[start of SUPPLIED DATA]

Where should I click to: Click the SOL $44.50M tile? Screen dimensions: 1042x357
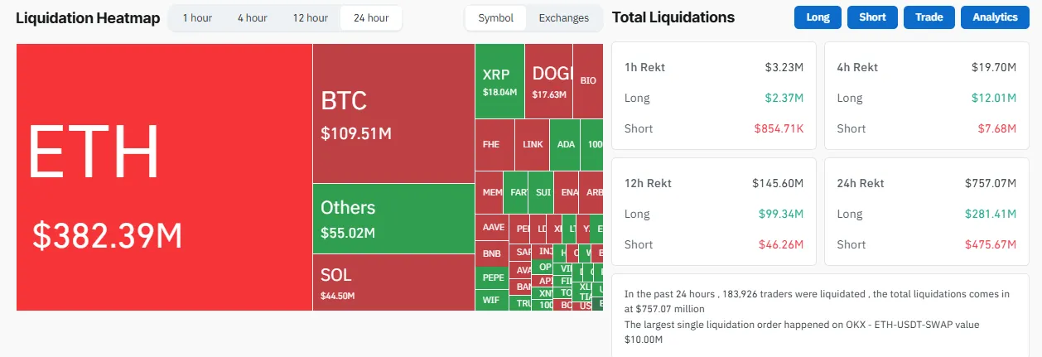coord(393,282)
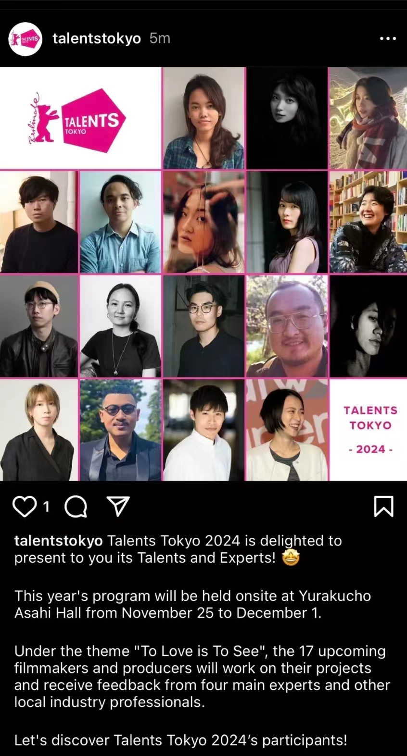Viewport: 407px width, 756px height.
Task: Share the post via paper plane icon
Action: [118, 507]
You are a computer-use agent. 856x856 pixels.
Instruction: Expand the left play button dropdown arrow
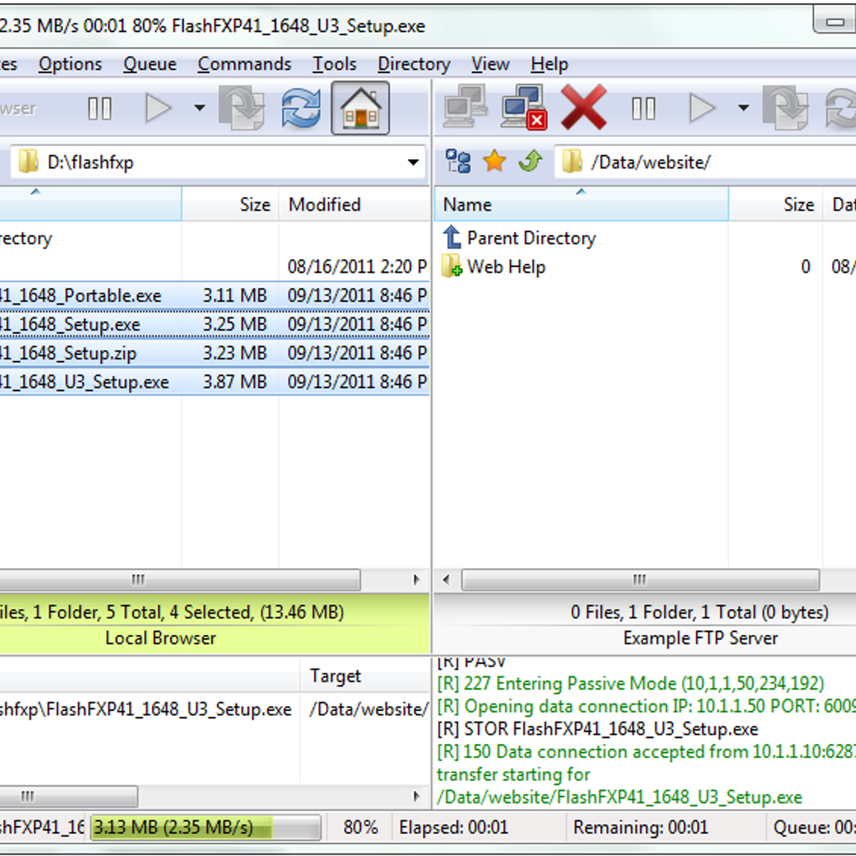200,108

[end of SUPPLIED DATA]
[start of SUPPLIED DATA]

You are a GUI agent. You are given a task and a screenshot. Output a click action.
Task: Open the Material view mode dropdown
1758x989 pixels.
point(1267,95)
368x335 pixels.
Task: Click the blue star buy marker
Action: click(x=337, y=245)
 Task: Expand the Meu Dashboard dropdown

[end of SUPPLIED DATA]

• **JOB**: Which rows contain the word "pixels"? Return each of those rows in full, and treat case as significant.

• **FULL OUTPUT**:
You are a computer-use agent. 856x856 pixels.
1758x989 pixels.
368x335 pixels.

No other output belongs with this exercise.